▶ SOURCE DOCUMENT:
******************************

29.3. The onus of proof is not on the claimant (employee), the corollary is that onus of proof that the condition for non-entitlement is with the employer. A claimant has a right to derive benefit of any reasonable doubt and is entitled for pensionary benefit more liberally (Rule 9).

29.4. If a disease is accepted to have been as having arisen in service, it must also be established that the conditions of military service determined or contributed to the onset of the disease and that the conditions were due to the circumstances of duty in military service [Rule 14(c)].

29.5. If no note of any disability or disease was made at the time of individual's acceptance for military service, a disease which has led to an individual's discharge or death will be deemed to have arisen in service [Rule 14(b)].

29.6. If medical opinion holds that the disease could not have been detected on medical examination prior to the acceptance for service and that disease will not be deemed to have arisen during service, the Medical Board is required to state the reasons [Rule 14(b)]; and

29.7. It is mandatory for the Medical Board to follow the guidelines laid down in Chapter II of the Guide to Medical Officers (Military Pensions), 2002 — “Entitlement: General Principles”, including Paras 7, 8 and 9 as referred to above (para 27).”

14. From the record, it is evident that prior to joining the service, the respondent was subjected to an extensive medical examination and was found fit for enrolment in the Indian Air Force and the disability of „Primary Hypertension‟ was detected in March, 2007. During his entire service period of nearly 24 years in the Indian Air Force, the respondent was posted at different stations and, therefore, it cannot be ruled out that his disability may have been caused or aggravated by the service conditions.

******************************

▶ INFORMATION GIVEN:

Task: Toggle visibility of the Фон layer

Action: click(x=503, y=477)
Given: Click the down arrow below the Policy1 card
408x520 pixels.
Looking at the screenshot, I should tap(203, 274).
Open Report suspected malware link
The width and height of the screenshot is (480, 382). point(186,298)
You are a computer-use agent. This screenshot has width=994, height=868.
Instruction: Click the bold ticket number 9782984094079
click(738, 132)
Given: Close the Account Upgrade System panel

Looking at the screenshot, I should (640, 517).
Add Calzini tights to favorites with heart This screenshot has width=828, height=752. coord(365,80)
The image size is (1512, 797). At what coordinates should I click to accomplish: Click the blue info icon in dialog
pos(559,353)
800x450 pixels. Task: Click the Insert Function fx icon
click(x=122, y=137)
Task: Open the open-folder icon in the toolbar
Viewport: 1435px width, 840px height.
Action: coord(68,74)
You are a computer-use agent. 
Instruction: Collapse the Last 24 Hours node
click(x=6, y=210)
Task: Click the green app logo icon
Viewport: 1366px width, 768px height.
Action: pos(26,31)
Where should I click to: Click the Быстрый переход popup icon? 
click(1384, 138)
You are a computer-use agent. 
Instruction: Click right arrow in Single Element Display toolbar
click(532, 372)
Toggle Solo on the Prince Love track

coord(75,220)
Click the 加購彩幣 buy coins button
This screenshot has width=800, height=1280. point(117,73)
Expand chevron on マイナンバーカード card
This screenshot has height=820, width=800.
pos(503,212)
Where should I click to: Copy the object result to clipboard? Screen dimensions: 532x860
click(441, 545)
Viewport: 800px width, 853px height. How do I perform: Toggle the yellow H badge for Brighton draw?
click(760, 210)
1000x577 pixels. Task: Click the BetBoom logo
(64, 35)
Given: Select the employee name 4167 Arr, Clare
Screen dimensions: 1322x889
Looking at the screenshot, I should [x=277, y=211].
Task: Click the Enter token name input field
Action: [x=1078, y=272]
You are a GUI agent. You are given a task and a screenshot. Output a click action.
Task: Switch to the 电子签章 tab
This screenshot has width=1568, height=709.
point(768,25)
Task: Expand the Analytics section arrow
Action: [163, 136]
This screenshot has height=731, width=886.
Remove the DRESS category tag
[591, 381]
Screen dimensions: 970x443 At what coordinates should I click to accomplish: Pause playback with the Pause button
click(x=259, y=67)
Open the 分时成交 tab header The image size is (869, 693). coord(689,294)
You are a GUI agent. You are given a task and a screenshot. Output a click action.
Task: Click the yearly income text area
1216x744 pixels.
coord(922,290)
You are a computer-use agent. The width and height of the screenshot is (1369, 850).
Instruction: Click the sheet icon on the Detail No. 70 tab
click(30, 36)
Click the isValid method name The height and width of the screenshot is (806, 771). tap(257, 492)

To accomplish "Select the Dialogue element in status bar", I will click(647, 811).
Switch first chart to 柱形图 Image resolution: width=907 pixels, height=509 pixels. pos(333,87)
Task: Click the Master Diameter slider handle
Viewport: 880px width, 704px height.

******************************

▶ THE PROBLEM:
Reproduce the part of the source document starting with "29.5. If no" and going on through "service [Rule 14(b)].".

▶ ANSWER TO THIS EXERCISE:
29.5. If no note of any disability or disease was made at the time of individual's acceptance for military service, a disease which has led to an individual's discharge or death will be deemed to have arisen in service [Rule 14(b)].